# What to produce:
Reproduce the rows below, substituting "Display size" for every occurrence of "Screen dimensions" and leaving everything else intact.

— start Raw data —

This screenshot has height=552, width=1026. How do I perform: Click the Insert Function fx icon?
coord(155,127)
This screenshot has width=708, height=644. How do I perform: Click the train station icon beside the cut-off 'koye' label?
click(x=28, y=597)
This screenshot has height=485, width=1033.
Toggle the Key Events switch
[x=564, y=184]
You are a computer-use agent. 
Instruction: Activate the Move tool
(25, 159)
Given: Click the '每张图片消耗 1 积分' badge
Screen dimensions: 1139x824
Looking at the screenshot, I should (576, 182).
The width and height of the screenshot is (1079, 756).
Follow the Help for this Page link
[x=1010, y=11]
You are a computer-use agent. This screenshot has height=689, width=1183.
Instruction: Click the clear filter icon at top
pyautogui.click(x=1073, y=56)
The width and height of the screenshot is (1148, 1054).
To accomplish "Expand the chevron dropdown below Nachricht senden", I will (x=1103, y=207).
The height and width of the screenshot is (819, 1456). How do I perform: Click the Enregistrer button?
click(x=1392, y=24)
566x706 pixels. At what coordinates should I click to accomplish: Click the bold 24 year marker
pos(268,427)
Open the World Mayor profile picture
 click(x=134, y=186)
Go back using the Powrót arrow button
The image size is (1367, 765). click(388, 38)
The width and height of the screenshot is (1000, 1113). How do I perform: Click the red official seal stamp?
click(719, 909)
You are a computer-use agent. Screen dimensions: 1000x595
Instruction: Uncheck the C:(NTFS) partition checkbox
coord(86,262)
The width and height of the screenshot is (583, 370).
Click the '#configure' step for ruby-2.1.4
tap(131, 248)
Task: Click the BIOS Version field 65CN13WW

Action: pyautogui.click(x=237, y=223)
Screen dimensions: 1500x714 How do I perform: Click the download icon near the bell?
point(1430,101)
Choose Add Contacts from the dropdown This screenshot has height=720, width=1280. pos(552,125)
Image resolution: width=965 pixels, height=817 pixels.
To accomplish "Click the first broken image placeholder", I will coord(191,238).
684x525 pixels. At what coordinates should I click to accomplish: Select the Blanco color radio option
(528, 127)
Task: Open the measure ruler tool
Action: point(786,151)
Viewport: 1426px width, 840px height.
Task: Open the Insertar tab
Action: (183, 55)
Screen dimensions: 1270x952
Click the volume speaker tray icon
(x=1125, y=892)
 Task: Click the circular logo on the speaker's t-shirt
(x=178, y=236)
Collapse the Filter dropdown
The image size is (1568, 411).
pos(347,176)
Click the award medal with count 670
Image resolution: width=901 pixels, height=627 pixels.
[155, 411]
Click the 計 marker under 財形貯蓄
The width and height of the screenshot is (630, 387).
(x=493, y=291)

— end Raw data —

# Output:
This screenshot has height=552, width=1026. How do I perform: Click the Insert Function fx icon?
coord(155,127)
This screenshot has width=708, height=644. How do I perform: Click the train station icon beside the cut-off 'koye' label?
click(x=28, y=597)
This screenshot has height=485, width=1033.
Toggle the Key Events switch
[x=564, y=184]
You are a computer-use agent. 
Instruction: Activate the Move tool
(25, 159)
Given: Click the '每张图片消耗 1 积分' badge
Display size: 1139x824
Looking at the screenshot, I should (576, 182).
The width and height of the screenshot is (1079, 756).
Follow the Help for this Page link
[x=1010, y=11]
You are a computer-use agent. This screenshot has height=689, width=1183.
Instruction: Click the clear filter icon at top
pyautogui.click(x=1073, y=56)
The width and height of the screenshot is (1148, 1054).
To accomplish "Expand the chevron dropdown below Nachricht senden", I will (x=1103, y=207).
The height and width of the screenshot is (819, 1456). How do I perform: Click the Enregistrer button?
click(x=1392, y=24)
566x706 pixels. At what coordinates should I click to accomplish: Click the bold 24 year marker
pos(268,427)
Open the World Mayor profile picture
 click(x=134, y=186)
Go back using the Powrót arrow button
The image size is (1367, 765). click(388, 38)
The width and height of the screenshot is (1000, 1113). How do I perform: Click the red official seal stamp?
click(719, 909)
You are a computer-use agent. Display size: 1000x595
Instruction: Uncheck the C:(NTFS) partition checkbox
coord(86,262)
The width and height of the screenshot is (583, 370).
Click the '#configure' step for ruby-2.1.4
tap(131, 248)
Task: Click the BIOS Version field 65CN13WW

Action: pyautogui.click(x=237, y=223)
Display size: 1500x714 How do I perform: Click the download icon near the bell?
point(1430,101)
Choose Add Contacts from the dropdown This screenshot has height=720, width=1280. pos(552,125)
Image resolution: width=965 pixels, height=817 pixels.
To accomplish "Click the first broken image placeholder", I will coord(191,238).
684x525 pixels. At what coordinates should I click to accomplish: Select the Blanco color radio option
(528, 127)
Task: Open the measure ruler tool
Action: point(786,151)
Viewport: 1426px width, 840px height.
Task: Open the Insertar tab
Action: (183, 55)
Display size: 1270x952
Click the volume speaker tray icon
(x=1125, y=892)
 Task: Click the circular logo on the speaker's t-shirt
(x=178, y=236)
Collapse the Filter dropdown
The image size is (1568, 411).
pos(347,176)
Click the award medal with count 670
Image resolution: width=901 pixels, height=627 pixels.
[155, 411]
Click the 計 marker under 財形貯蓄
The width and height of the screenshot is (630, 387).
(x=493, y=291)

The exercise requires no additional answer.